Desmontamos los mitos más comunes sobre los efectos del sol en la vista

gafas de sol en la playa

Existen todavía algunas falsas creencias sobre los efectos que el sol produce en nuestra vista. Desmontamos los cinco mitos más extendidos sobre los peligros de los rayos UV en los ojos.

Como en todo, en la vista también existen una serie de falsos mitos que todos damos por ciertos sin comprobar su veracidad. Desde L´Òptica Barcelona hemos preparado esto post para desmontar los cinco mitos más extendidos sobre los efectos que el sol produce en nuestra vista. ¿Estáis listos?

1- Es suficiente utilizar un gorra para proteger la vista. Falso. El uso de un gorro o sombrero puede reducir los efectos de los rayos UV ,hasta en un factor de cuatro pero, para una protección segura es necesario utilizar gafas de sol homologadas con cristales de calidad óptica

2- La exposición al sol en las horas centrales es la peor para la vista. No es verdad, durante las horas centrales del día corremos el riesgo de que nuestra piel se queme porque el sol está en su punto más alto. Sin embargo, para la vista esta franja horaria no es la más peligrosa. Es en momento en el que el sol está más bajo, al amanecer y al atardecer, cuando nuestra vista sufre más ya que los rayos inciden de manera directa sobre los ojos

3- La protección de la sombrilla ya es suficiente. Mucha gente piensa que si los niños, o nosotros mismos, nos situamos debajo de la sombrilla estaremos exentos de los efectos del sol. La realidad es que debajo de la sombrilla se mantiene un 35% de la radiación solar, por lo que es posible que se produzca un efecto inverso y se acumule más radiación UV, tanto en los ojos como en la piel. Además, se debe tener en cuenta que la luz que nos llega a través el reflejo del mar o la arena es más peligrosa para nuestra vista.

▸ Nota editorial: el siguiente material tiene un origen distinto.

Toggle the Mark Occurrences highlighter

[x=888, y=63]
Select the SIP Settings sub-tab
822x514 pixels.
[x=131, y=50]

4- Los ojos no tienen memoria. Al igual que sucede con la piel, el daño provocado por los rayos solares en nuestros ojos es acumulativo. Aunque no lo notemos, la radiación UV que recibe nuestra vista puede ser permanente ocasionando, en ocasiones, patologías crónicas como la pinguécula, el pterigium, las cataratas o la Degeneración Macular Asociada a la Edad.

5- No es necesario el uso de gafas de sol si está nublado. A pesar de la presencia de nubes la radiación solar siempre está presente, desde que amanece hasta que anochece, por lo que debemos utilizar igual protección solar para la piel y gafas de sol para la vista. Sólo la lluvia, las nubes bajas y la niebla reducen significativamente la exposición a la radiación UV.

Así que ya lo sabes, protege tus ojos con tus gafas de sol y evita daños en tu vista.

Esperamos haberos servido de ayuda, continuamos la próxima semana.